El chico se presentó y le confesó su curiosidad por los rituales y la cultura azteca. Hablaron un rato y, después de comer un plato de tlaolli con guacamole, se acercó una joven delgada y pálida, llevaba el huipil y una falda debajo. Era la hija del alcalde y vivía en el bosque desde que su padre la dejó en las manos de Tizoc, el calpullec de la aldea.

Lunar se acercó a ella y la invitó a pasear. Anduvieron una hora contandose historias y momentos felices de sus vidas. La chica se llamaba Yaretzi que en nahuatl significa “aquella que será siempre querida”. Era muy hermosa, un poco tímida pero siempre sonriente.

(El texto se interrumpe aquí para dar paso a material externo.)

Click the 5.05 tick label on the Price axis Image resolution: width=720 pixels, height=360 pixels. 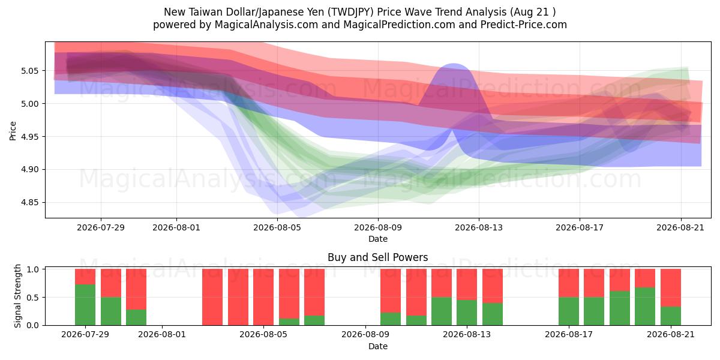point(29,71)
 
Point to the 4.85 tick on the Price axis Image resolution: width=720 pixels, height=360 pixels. point(29,203)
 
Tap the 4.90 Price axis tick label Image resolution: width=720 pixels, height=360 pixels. point(29,169)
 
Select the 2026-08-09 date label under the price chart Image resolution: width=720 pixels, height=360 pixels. point(378,227)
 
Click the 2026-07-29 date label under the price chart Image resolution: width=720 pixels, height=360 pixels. point(101,227)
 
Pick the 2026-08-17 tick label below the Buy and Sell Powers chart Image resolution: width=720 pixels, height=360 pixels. point(569,335)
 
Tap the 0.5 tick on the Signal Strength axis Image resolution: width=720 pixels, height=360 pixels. point(33,298)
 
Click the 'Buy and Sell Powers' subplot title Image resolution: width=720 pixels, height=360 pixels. point(377,257)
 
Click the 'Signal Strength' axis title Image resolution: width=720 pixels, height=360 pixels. point(17,296)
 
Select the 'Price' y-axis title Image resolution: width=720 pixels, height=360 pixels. point(13,131)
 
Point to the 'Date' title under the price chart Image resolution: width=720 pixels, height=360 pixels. point(378,239)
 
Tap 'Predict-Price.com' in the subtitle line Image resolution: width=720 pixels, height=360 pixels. point(524,25)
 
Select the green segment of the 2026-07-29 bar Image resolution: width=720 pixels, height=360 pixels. point(85,305)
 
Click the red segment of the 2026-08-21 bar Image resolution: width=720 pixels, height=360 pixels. point(671,288)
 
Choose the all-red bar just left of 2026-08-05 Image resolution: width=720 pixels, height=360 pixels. point(263,297)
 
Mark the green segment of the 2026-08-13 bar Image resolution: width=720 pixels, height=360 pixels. point(467,313)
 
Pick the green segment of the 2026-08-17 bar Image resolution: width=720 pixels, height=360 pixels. point(569,311)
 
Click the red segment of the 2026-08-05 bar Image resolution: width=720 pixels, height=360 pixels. point(289,294)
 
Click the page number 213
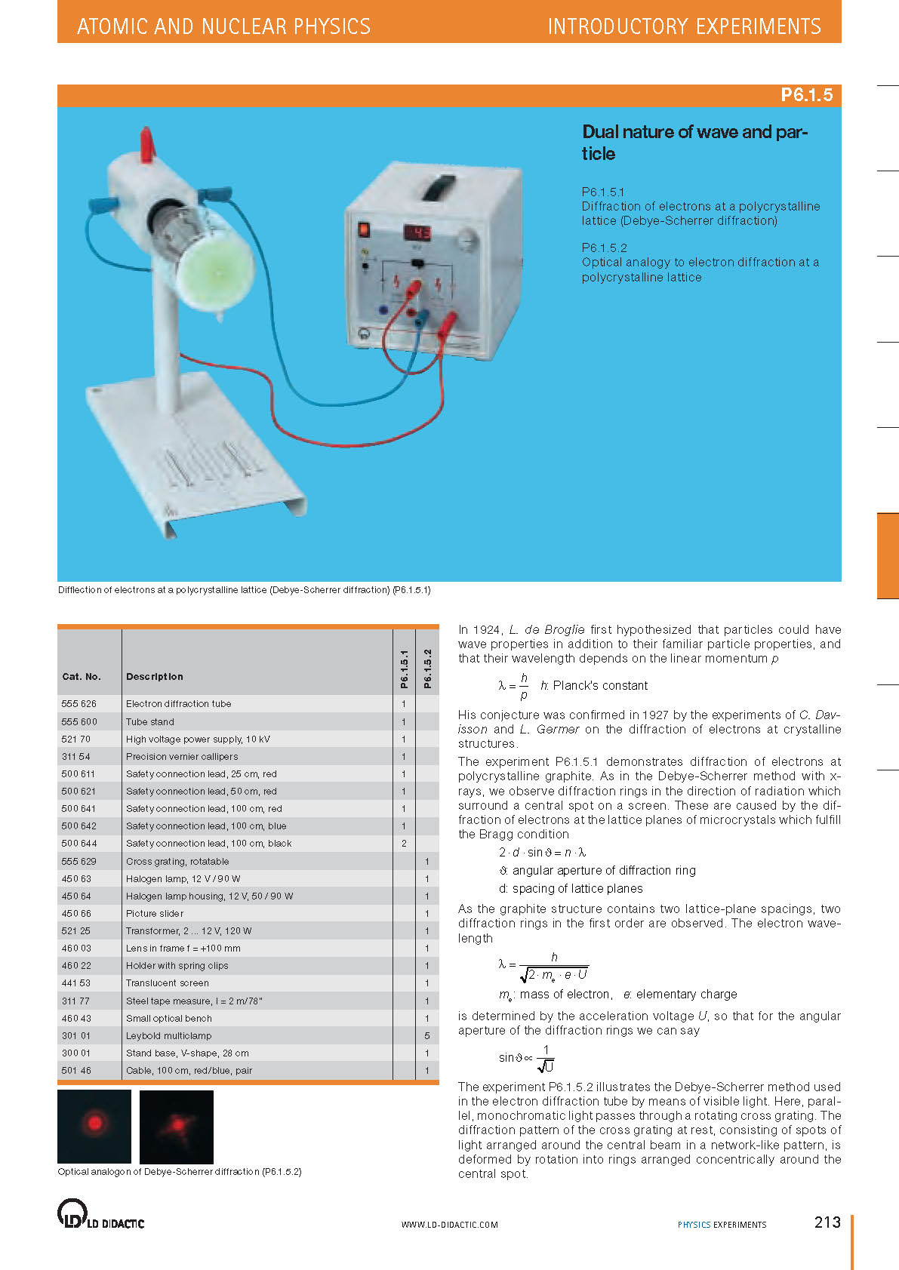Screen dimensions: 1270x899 [827, 1222]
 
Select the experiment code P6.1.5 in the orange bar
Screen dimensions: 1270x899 [806, 95]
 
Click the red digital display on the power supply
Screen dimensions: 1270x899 [417, 232]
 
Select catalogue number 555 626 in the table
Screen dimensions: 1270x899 [79, 703]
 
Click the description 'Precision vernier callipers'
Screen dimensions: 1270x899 [182, 756]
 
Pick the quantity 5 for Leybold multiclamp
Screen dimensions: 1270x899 [426, 1035]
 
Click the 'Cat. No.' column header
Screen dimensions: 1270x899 [82, 676]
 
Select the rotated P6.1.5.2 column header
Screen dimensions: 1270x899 [427, 669]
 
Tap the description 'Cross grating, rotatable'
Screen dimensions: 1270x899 [177, 861]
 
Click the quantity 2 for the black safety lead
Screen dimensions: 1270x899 [404, 843]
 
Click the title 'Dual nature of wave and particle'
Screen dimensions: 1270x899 [694, 142]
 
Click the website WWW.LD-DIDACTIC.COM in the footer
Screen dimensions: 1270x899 [449, 1224]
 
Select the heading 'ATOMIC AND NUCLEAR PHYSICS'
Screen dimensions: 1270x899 [223, 26]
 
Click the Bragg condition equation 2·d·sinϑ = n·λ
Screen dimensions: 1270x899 [542, 852]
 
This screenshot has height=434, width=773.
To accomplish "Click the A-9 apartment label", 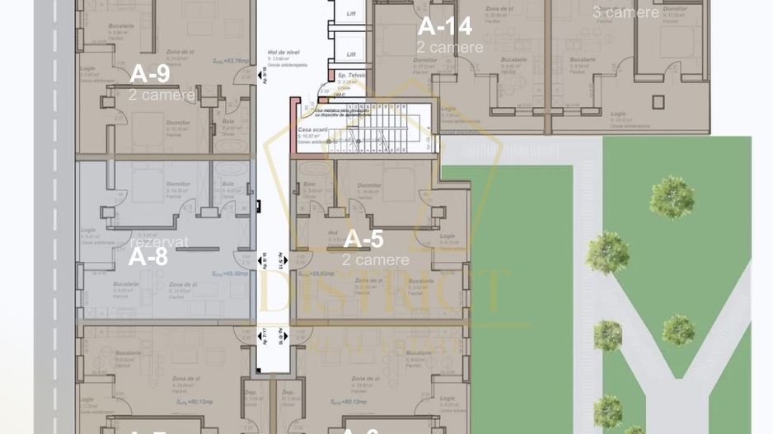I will pyautogui.click(x=150, y=74).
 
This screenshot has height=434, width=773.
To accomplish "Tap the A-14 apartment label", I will pyautogui.click(x=445, y=26).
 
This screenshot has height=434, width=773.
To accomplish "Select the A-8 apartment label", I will pyautogui.click(x=148, y=256).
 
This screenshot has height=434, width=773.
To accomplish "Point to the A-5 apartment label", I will pyautogui.click(x=363, y=239).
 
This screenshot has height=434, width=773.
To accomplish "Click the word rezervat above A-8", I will pyautogui.click(x=159, y=242).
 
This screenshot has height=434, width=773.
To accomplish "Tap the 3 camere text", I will pyautogui.click(x=625, y=12).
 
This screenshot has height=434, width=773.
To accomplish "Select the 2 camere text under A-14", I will pyautogui.click(x=450, y=48).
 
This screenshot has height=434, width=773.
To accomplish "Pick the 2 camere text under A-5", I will pyautogui.click(x=375, y=260).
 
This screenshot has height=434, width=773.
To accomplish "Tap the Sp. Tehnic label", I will pyautogui.click(x=351, y=75).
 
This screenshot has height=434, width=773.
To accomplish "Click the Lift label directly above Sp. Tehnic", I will pyautogui.click(x=351, y=54).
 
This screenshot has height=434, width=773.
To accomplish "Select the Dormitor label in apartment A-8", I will pyautogui.click(x=178, y=184).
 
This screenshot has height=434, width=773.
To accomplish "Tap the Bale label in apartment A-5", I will pyautogui.click(x=310, y=184).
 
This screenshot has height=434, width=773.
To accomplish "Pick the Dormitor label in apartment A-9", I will pyautogui.click(x=178, y=123).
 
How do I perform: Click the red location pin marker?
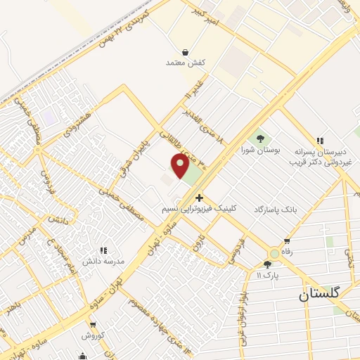[180, 167]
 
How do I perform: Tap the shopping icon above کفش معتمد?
[185, 52]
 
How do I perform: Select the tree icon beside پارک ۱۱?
[267, 265]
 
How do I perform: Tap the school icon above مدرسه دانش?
[103, 250]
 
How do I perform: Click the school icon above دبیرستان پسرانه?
[320, 141]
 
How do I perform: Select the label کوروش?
[92, 335]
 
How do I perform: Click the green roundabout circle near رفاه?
[274, 254]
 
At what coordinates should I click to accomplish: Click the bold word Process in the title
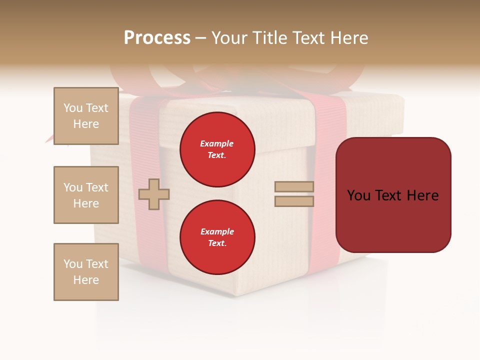tap(157, 38)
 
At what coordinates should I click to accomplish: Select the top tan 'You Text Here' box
tap(86, 116)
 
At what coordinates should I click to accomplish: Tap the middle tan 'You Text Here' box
tap(86, 195)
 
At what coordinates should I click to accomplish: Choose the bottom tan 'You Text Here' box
tap(86, 272)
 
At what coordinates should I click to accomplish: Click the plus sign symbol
tap(154, 194)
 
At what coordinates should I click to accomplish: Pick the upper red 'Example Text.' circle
tap(217, 150)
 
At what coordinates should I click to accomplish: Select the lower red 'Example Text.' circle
tap(217, 238)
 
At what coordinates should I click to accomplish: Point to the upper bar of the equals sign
tap(294, 186)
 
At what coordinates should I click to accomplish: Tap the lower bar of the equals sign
tap(294, 201)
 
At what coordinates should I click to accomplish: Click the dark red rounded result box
tap(393, 195)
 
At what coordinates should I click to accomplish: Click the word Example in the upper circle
tap(217, 144)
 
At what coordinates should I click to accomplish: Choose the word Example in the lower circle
tap(217, 232)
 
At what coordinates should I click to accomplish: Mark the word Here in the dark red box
tap(422, 195)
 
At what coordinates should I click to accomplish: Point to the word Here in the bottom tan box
tap(86, 280)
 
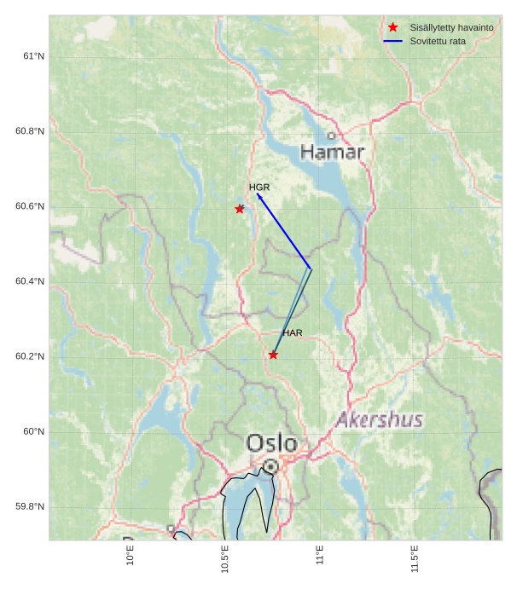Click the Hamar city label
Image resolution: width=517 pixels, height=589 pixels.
point(333,153)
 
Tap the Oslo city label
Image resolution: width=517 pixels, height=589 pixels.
point(272,443)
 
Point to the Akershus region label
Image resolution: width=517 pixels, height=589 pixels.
point(380,419)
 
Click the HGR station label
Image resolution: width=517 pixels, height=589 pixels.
point(259,187)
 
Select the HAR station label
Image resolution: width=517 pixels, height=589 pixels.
point(293,332)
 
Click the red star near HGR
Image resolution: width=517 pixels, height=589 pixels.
point(240,209)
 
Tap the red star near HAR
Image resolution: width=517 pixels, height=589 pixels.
point(273,355)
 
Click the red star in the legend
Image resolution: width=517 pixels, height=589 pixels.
point(392,27)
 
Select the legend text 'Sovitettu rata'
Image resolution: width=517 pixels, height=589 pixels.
point(438,41)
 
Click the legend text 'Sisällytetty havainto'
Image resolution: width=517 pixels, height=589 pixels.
point(451,27)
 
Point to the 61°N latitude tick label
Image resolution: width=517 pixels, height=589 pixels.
point(33,56)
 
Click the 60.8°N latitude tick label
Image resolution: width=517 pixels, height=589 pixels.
point(30,131)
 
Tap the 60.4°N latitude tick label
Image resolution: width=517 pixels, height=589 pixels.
point(30,281)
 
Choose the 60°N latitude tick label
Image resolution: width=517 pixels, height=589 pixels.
point(33,431)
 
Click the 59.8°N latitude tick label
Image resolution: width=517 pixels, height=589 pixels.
point(30,506)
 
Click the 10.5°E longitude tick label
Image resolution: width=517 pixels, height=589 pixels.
point(225,558)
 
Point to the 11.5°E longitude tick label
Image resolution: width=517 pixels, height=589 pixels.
point(415,558)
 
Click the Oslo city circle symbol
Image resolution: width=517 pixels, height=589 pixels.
point(270,466)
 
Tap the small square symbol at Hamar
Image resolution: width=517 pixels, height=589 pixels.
point(331,136)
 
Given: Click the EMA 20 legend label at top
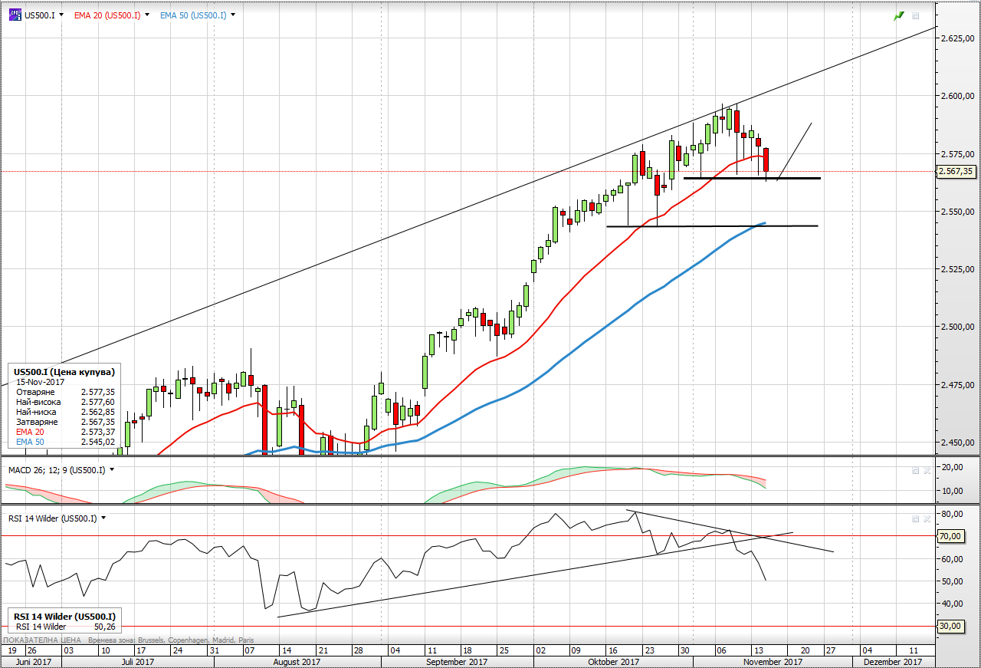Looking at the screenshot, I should click(x=107, y=15).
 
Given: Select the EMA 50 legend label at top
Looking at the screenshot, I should click(x=193, y=15).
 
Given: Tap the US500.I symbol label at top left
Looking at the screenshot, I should click(x=40, y=15).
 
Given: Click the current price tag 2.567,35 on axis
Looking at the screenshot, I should click(x=958, y=172).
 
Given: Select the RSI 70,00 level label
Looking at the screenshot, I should click(x=950, y=536).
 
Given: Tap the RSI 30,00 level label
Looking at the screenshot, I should click(x=950, y=626).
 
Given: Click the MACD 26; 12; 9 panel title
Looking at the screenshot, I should click(x=57, y=469).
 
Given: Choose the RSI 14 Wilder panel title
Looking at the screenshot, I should click(x=52, y=518).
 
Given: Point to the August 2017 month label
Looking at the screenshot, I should click(x=297, y=661).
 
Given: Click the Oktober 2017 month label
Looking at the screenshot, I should click(x=613, y=661).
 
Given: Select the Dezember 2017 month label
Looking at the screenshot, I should click(x=892, y=661).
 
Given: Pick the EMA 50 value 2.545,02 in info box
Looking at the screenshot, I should click(x=97, y=442).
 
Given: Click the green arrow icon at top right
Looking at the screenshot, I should click(x=898, y=15).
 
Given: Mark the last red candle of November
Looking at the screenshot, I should click(x=766, y=160).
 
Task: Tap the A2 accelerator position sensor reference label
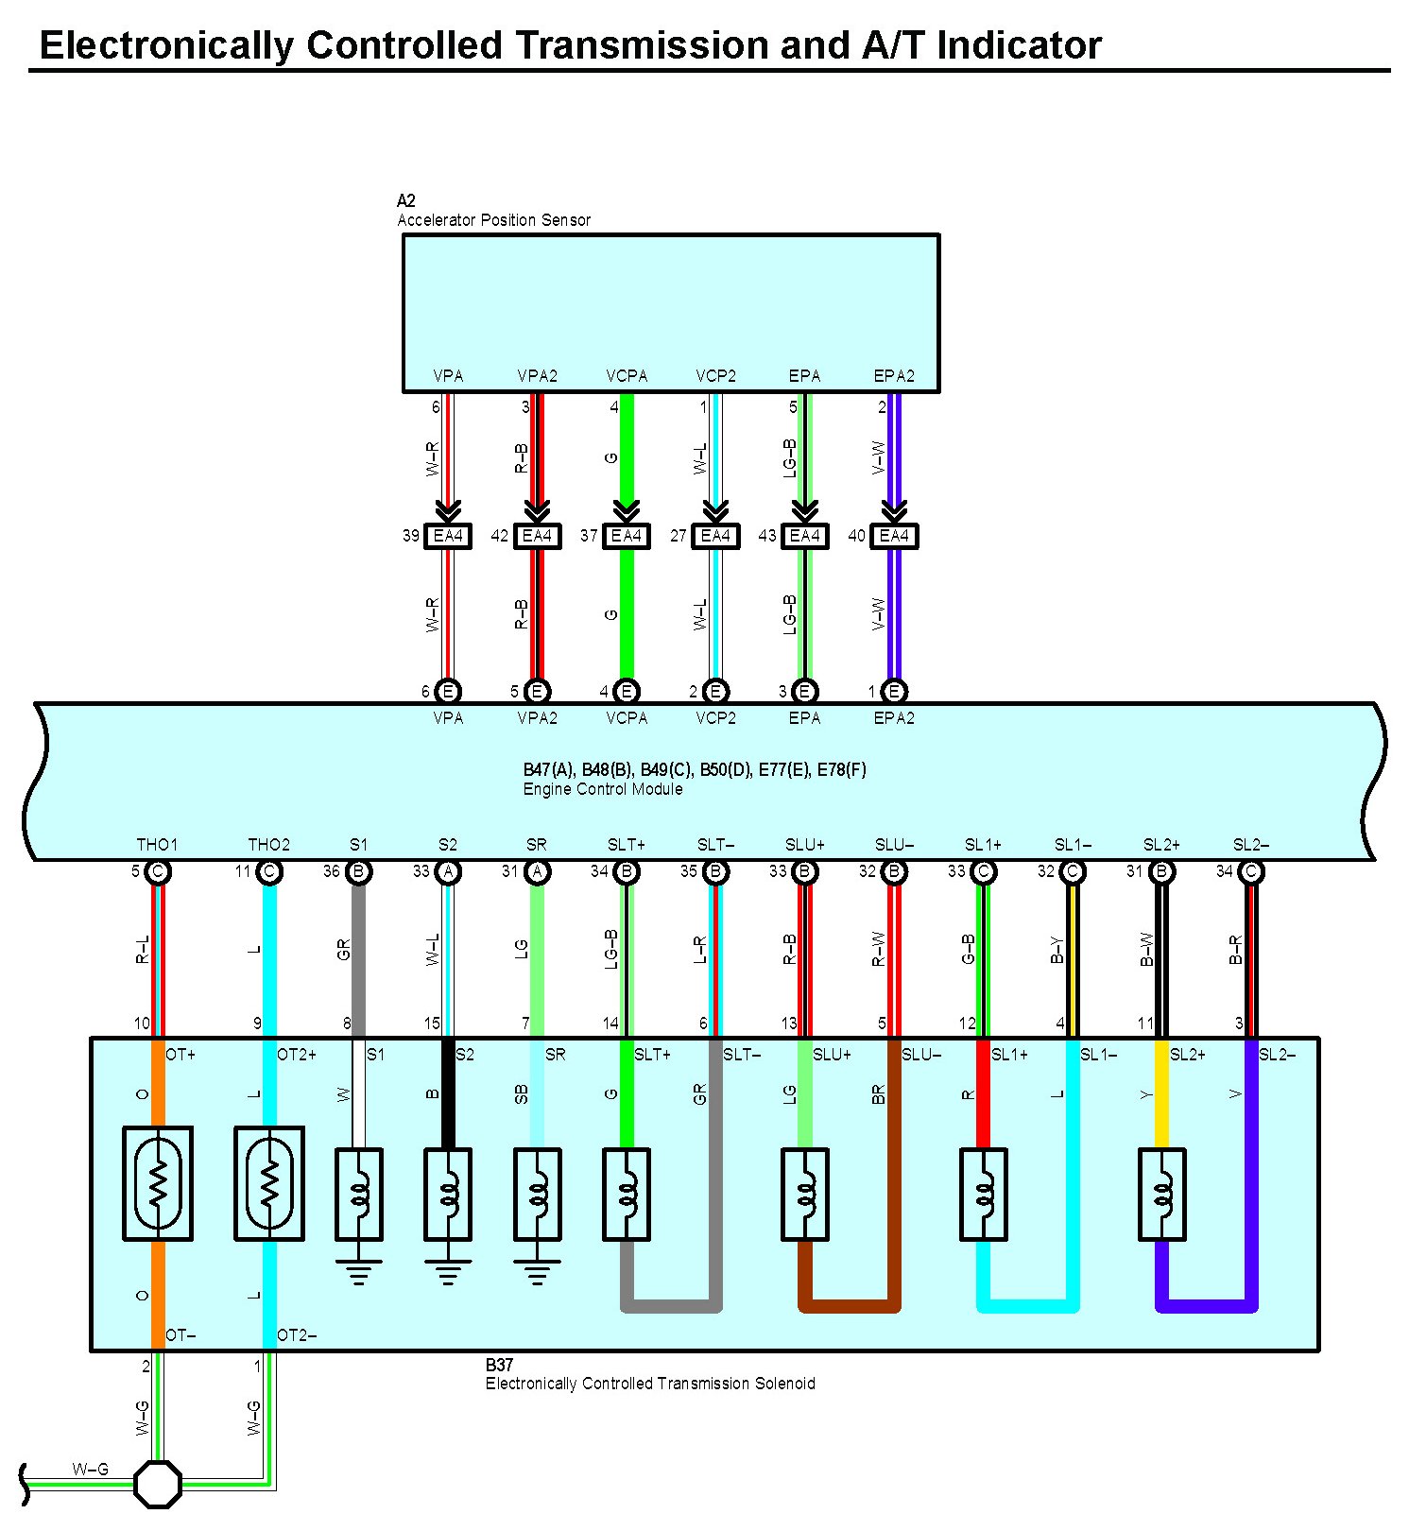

Pararon de hablar cuando vieron otro grupo de aborígenes cerca de una choza que bailaban la danza del sol alrededor de una enorme hoguera. Quedaron a mirarlos hasta que terminó la ceremonia. Lunar se sentía feliz y, por primera vez en su vida, reconoció en Yaretzi la persona que había siempre deseado.

Se sentaron en un banco, Lunar le cogió la mano y dijo:

“¿Reconoces la constelación estrellar del juego de la pelota?”.

Yaretzi nunca había visto algo parecido, y quedó asombrada frente al maravilloso espectáculo que aparecía delante de sus ojos. Fue así que Lunar empezó a contarle todo sobre aquel fascinante fenómeno de las constelaciones, que le había enseñado su abuelo.

En aquella noche mágica las estrellas relucían en el cielo y una música dulce llenaba los bosques de armonía y paz.

Mientras tanto, Tula había vuelto a su habitación. Cansada y amodorrada, se echó en la cama y se ensimismó del mundo, pensando sólo en Lunar. ¿Dónde estaba?¿Con quién se encontraba? ¿Qué le había occurrido?

El reloj tocó la medianoche. Tula cerró los ojos y se adormeció.